User:Smalljim/AddBad

This user subpage is currently inactive and is retained for historical reference.
It was last substantively updated 21 April 2016.
If you want to revive discussion regarding the subject, you might try contacting the user in question or seeking broader input via a forum such as the village pump. It was last substantively updated 21 April 2016.

This page in a nutshell: A new generation of applications for recent changes patrol can be created, making better use of the information that's available in the recent changes feeds. A prototype application is described.

Recent changes patrol could be better![edit]

It's possible to create a new generation of applications for recent changes patrol (RCP) on Wikipedia. The current tools don't make optimal use of all the information that's available in Wikipedia's irc recent changes feed.

Available information[edit]

The information in a recent changes feed includes:

editor name or IP address
page edited, created or deleted
page size change
edit summaries, including standard ones like "page blanking"
edit filter hits

Configuration[edit]

We can have configuration files such as:

whitelisted editors
an IP address – ASN match file^[1]
an IP geolocation file^[1]
watchlists of page names
watchlists of usernames, IPs, ASNs
watchlists of edit summaries

To be most useful the watchlists should allow regular expression matches.

Detection[edit]

By using no more than the above information and configuration files we can detect many potentially unwanted actions made by non-whitelisted editors. These include:

edits by those who have had edit filter hits
further edits by editors who have already been reverted (and warned)
further edits to pages that have recently had reverts on them
large additions or removals of content, or blanking of pages
the creation of new pages by editors who have already been reverted or had pages deleted
unusually fast or prolific editing
edits to frequently-vandalised pages
IP editors making similar edits using the same ISP or from the same area
matches on edit summaries
and several others

Although one of these actions in isolation may not be problematic, repeated actions or a combination of more than one of them is much more likely to be.

Making use of edit filter hits is possibly the most significant improvement that can be made (not least because the edit filters have access to the text diffs). I think all the large Wikipedias have extensive sets of edit filters that can detect many forms of vandalism and other inappropriate edits.^[2] One can envisage a closer association between the edit filters and a new generation of RCP applications, with the filters being adjusted more interactively.

User interface[edit]

After detecting potential unwanted/vandalism actions, we have to decide how to present the information to the user.
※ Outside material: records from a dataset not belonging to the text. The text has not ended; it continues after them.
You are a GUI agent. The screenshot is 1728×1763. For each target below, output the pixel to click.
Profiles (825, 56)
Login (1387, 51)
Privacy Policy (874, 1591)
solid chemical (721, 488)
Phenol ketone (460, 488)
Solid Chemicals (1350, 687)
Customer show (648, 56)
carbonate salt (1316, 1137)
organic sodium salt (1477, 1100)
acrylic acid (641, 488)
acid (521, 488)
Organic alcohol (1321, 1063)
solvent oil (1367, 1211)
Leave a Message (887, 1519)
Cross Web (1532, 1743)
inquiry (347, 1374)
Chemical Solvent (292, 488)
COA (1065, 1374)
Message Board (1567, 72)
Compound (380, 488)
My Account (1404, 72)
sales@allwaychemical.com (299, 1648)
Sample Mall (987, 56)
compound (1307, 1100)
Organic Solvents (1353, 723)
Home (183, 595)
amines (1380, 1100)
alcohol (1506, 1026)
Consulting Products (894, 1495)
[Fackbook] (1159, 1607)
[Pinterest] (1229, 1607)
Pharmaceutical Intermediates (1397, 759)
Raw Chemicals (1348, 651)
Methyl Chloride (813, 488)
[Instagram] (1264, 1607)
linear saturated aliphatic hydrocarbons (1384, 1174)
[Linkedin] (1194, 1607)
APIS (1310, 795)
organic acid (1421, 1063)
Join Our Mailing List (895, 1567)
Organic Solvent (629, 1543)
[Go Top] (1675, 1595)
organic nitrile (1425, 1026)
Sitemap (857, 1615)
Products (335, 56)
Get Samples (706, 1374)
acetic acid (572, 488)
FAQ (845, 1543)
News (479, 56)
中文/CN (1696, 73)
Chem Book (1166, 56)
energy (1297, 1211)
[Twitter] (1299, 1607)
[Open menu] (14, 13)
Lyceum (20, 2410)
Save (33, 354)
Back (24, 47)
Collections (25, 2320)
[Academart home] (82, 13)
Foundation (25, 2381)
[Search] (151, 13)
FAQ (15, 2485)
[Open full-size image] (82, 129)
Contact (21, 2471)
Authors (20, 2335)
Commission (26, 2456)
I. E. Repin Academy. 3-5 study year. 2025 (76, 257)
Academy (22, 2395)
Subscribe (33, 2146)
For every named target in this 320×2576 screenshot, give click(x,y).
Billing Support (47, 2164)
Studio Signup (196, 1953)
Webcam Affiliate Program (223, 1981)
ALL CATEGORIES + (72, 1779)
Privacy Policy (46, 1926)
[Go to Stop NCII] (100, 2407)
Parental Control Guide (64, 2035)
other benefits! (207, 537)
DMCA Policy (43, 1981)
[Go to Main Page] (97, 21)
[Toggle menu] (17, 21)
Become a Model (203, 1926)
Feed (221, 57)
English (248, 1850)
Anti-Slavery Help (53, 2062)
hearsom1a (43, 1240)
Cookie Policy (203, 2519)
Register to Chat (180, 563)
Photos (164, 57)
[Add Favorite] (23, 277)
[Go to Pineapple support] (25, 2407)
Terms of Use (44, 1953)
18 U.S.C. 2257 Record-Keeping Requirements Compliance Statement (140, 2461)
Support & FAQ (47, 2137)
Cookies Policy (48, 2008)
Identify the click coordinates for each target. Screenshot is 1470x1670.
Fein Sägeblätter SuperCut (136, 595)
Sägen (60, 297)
This could be minimal: simply presenting the most likely events one after another, as the current applications do. Or we could use an information-rich interface that shows details of all the recent events that pass a threshold, highlighted in some way according to the program's assessment of how bad they are – the user can then select the events he's most interested in. I prefer this approach.

AddBad[edit]

What follows is a description of a prototype application provisionally called AddBad that I have been developing to demonstrate the above principles.^[3] As a way of prioritising actions that may be worth looking at, the application awards "badness" points to editors based on events such as reverts, warnings, edit filter hits etc. AddBad has an information-rich interface and uses colour to highlight edits according to the badness accumulated by the editor.^[4] When running, around one or two potentially-bad edits per second are notified (depending on activity, of course), making for a set of easily-followed constantly updating lists, which as can be seen form a colourful display that is packed with relevant information.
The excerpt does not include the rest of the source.